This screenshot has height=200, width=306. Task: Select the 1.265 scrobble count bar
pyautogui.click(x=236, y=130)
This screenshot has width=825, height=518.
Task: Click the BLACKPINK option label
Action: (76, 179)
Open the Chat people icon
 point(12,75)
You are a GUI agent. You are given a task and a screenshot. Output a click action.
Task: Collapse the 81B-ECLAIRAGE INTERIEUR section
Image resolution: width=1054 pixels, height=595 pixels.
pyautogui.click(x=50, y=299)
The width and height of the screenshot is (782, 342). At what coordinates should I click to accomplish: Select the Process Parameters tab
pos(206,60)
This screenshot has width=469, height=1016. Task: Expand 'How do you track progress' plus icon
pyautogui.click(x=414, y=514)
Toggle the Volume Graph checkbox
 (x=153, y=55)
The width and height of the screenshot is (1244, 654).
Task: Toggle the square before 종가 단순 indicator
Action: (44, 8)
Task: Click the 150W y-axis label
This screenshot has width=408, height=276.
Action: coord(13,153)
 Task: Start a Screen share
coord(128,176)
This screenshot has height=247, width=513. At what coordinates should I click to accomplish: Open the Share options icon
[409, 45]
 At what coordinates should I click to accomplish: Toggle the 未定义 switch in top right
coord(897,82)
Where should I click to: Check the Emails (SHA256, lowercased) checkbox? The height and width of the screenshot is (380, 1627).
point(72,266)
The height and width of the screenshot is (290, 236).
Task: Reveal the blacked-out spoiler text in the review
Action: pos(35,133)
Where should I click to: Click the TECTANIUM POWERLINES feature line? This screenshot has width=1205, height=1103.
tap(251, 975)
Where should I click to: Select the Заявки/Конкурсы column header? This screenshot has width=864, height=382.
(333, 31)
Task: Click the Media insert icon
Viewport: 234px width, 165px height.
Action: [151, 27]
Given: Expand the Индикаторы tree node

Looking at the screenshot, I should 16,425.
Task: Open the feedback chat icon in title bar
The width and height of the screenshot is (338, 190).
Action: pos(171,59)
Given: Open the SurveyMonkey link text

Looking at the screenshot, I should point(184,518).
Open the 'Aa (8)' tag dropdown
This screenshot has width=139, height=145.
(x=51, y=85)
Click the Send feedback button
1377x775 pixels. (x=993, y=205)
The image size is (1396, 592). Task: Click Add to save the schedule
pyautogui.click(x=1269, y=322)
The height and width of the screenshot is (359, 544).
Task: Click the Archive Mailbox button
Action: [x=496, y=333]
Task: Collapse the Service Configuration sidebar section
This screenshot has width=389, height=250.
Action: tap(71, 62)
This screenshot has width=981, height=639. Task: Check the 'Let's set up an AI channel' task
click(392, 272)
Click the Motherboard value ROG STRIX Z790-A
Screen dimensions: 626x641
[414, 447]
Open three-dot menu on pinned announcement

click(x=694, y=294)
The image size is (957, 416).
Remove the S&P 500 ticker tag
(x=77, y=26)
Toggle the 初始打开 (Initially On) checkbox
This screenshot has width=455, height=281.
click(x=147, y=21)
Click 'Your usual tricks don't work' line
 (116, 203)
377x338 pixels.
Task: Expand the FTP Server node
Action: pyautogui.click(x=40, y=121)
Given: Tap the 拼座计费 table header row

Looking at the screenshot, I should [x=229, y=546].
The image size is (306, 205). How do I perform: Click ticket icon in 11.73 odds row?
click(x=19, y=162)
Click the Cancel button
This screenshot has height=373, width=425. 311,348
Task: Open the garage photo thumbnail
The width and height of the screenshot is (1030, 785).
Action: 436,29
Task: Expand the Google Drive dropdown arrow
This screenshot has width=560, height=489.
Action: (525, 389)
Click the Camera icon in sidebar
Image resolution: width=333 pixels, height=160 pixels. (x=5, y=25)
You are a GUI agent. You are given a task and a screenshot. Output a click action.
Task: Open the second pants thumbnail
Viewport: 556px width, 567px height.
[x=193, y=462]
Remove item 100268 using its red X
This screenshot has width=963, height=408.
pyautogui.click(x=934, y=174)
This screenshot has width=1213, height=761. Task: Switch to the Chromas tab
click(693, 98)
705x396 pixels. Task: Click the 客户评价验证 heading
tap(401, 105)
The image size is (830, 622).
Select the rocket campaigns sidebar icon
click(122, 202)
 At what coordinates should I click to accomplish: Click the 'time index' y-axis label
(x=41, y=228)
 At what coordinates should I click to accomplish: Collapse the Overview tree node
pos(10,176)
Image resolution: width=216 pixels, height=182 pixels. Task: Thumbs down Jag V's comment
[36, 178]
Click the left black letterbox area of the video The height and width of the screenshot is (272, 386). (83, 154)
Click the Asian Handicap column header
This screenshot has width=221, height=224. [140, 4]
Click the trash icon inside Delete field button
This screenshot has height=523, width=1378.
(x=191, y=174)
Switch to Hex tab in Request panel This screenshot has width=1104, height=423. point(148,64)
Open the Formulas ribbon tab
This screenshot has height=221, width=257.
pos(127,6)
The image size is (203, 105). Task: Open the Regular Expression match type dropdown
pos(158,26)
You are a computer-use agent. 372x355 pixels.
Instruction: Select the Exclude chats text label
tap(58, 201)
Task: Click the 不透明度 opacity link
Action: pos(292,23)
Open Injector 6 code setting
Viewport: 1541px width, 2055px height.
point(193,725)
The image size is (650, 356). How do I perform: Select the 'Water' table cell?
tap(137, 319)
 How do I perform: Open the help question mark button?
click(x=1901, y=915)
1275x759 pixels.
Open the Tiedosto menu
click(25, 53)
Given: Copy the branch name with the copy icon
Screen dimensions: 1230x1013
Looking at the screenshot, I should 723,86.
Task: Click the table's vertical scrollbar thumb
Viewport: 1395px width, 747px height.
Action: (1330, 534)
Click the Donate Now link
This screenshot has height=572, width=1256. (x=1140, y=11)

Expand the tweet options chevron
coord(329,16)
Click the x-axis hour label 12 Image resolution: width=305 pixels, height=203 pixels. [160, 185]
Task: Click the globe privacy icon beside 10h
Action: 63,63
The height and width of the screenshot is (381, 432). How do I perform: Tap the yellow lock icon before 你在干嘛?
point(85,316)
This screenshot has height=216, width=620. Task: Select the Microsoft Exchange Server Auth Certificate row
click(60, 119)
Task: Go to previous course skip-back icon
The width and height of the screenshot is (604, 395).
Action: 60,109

****

**What the task asks**
From the entries above, copy every line containing the word "section".

**Response to the task**
Task: Collapse the 81B-ECLAIRAGE INTERIEUR section
Task: Collapse the Service Configuration sidebar section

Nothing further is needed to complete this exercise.